Berlin: (hib/HLE) Die deutsche Wirtschaft befürchtet, dass die Versorgung der Unternehmen mit frischem Kapital in Zukunft schwieriger wird, weil die Kapitalkosten steigen und die Anforderungen der Banken für Sicherheiten ebenfalls. In einer Anhörung des Wirtschaftsausschusses zum zweiten Konjunkturpaket ( 16/11740) der Koalitionsfraktionen Union und SPD ( 16/11740) am Montagmittag sagte Werner Schnappauf vom Bundesverband der Deutschen Industrie (BDI), seine Organisation habe bei der Auswertung einer Unternehmensumfrage festgestellt, dass es eine flächendeckende Kreditklemme derzeit nicht gebe. Aber es sei festzustellen, dass die Kredite für die Unternehmen teurer würden und die Banken höhere Anforderungen an die Kunden stellen würden. Eine Entspannung sei nicht in Sicht. Immer mehr Firmen müssten große Projekte verschieben, weil es schwierig sei, große Kredite mit längeren Laufzeiten zu bekommen.
Schnappauf verlangte, toxische Papiere aus den Bankbilanzen herauszunehmen. Sonst würden die Finanzierungen nicht ans Laufen kommen. Die Kreditmittelversorgung drohe andernfalls zu einem "echten Flaschenhals" für die Wirtschaft zu werden. Martin Wansleben (Deutscher Industrie- und Handelskammertag, DIHK) bestätigte wie Schnappauf, dass es keine flächendeckende Kreditklemme gebe. Allerdings gebe es für einige Branchen eine schwierige Lage. Wansleben äußerte auch die Befürchtung, dass Investitionen im Verkehrsbereich fehlgeleitet werden könnten. Ortsumgehungen und Kreisstraßen, für die es Planfeststellungsbeschlüsse gebe, könnten gebaut werden, Engpässe auf Autobahnen hingegen bestehen bleiben.

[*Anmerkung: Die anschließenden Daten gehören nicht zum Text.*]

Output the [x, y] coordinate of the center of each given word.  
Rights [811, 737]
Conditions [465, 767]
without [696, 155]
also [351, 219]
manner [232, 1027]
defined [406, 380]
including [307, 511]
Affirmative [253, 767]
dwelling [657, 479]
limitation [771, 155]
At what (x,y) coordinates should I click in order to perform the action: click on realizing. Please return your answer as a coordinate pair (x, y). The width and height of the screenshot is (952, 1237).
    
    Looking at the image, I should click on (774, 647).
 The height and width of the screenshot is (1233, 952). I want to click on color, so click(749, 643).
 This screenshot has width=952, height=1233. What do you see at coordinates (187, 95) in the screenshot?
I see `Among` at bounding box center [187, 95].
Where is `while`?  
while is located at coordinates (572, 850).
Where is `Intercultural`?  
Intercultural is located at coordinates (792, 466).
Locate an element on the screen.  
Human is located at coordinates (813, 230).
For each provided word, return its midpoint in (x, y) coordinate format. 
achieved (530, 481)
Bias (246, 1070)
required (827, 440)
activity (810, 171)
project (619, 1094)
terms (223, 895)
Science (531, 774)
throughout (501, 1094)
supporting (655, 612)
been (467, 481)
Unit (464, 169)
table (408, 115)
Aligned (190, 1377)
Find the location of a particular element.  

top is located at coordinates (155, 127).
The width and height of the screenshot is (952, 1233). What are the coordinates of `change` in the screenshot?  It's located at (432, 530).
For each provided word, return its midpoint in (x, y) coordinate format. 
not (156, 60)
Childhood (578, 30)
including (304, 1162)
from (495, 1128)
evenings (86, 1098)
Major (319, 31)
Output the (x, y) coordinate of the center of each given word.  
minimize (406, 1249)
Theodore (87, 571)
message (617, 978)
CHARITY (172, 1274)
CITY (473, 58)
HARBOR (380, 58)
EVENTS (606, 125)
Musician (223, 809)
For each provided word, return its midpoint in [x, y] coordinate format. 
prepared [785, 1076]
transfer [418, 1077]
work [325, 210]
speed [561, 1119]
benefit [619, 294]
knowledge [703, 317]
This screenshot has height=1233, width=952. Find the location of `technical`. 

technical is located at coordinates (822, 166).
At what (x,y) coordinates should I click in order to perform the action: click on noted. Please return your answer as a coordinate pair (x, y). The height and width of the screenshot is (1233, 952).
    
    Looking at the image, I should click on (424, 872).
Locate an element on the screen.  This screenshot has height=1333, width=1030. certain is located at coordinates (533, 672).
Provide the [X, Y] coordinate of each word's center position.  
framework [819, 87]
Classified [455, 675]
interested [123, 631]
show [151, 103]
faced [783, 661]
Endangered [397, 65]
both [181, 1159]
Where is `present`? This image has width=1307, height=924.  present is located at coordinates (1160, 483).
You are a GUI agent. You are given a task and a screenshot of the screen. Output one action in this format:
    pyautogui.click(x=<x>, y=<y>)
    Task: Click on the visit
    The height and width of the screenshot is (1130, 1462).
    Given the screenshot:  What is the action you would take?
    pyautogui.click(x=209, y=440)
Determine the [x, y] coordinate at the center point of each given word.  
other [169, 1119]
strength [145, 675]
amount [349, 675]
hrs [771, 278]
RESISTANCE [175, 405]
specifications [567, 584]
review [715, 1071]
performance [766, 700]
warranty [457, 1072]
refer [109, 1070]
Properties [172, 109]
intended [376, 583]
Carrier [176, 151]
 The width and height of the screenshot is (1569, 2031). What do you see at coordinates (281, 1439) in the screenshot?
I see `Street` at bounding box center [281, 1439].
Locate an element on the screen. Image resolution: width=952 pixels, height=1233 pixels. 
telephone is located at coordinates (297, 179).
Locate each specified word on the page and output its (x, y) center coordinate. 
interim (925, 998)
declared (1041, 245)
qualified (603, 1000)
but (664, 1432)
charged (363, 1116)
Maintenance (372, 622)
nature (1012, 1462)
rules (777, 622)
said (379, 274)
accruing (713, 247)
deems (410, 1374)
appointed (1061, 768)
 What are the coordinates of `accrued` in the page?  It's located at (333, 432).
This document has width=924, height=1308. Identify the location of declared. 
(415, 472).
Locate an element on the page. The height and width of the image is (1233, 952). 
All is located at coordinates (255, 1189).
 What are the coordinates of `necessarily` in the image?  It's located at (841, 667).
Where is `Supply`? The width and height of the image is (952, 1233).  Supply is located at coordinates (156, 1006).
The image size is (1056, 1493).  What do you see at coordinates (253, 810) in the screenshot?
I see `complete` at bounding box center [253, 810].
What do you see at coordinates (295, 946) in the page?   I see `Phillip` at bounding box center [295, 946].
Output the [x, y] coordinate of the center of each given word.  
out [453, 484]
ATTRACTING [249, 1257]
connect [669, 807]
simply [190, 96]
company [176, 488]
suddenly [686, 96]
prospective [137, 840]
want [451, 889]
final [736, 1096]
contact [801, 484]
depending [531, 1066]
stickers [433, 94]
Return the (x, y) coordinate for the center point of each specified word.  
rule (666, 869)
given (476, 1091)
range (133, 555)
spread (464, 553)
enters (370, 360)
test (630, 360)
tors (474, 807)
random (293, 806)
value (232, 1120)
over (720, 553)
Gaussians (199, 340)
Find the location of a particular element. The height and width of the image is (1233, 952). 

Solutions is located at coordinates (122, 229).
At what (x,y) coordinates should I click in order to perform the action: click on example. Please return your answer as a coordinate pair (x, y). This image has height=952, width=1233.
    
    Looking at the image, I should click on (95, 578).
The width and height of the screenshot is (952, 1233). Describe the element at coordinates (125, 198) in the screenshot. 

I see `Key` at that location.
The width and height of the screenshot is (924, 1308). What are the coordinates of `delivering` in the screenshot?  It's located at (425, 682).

Professor Peter Bofinger (Universität Würzburg) erklärte, es sei nicht nachvollziehbar, warum die steuerlichen Maßnahmen des Pakets erst in der zweiten Jahreshälfte 2009 wirksam werden sollten. Das passe nicht zum Verlauf der Krise und sei ein Fehler. Der private Verbrauch sei rückläufig. "Die ganze Story mit dem guten Weihnachtsgeschäft war falsch", erklärte Bofinger. Der Sachverständige äußerte sich zwar kritisch zur Abwrackprämie für Altautos, betonte jedoch zugleich, wenn die Maßnahme den gewünschten Effekt bringe, sei sie gerechtfertigt. Bofinger kritisierte auch die Absicht, eine Schuldenbremse einzuführen. Damit würden die deutschen Sparer ab 2020 veranlasst, ausländischen Staaten Geld zu leihen. Das sollte in diesem Zusammenhang bedacht werden. In einer gemeinsamen schriftlichen Stellungnahme mit Professorin Beatrice Weder die Mauro schrieb Bofinger, es müsse in der aktuellen Situation vor allem darum gehen, "die sich seit Mitte September herausgebildete globale Abwärtsspirale möglichst rasch zu stoppen". Insgesamt leiste das Paket jedoch einen wichtigen Beitrag zur Stabilisierung der gesamtwirtschaftlichen Nachfrage und zugleich zur Stärkung der Wachstumskräfte.
Auch die Hans-Böckler-Stiftung kommt in einer schriftlich vorgelegten Stellungnahme zu dem Schluss, dass das Programm trotz seines beachtlichen Volumens zu spät komme. Wegen der zeitlichen Verzögerungen sei ein Schrumpfen der Wirtschaft in diesem Jahr nicht zu verhindern. Der Mitteleinsatz sei allerdings wegen des hohen Anteils an Steuer- und Abgabensenkungen ineffizient.
Hans Barbier (Ludwig-Erhard-Stiftung) sagte mit Blick auf die geplanten Steuersenkungen, ihn bringe es an den Rand der Verzweiflung, "dass dieses Land und seine Parteienlandschaft nicht davon ablassen können, sich Verteilungssorgen zu machen". Man stehe wenige Meter vor dem Abgrund. So eine Politik sei für ihn für längere Zeit diskreditiert.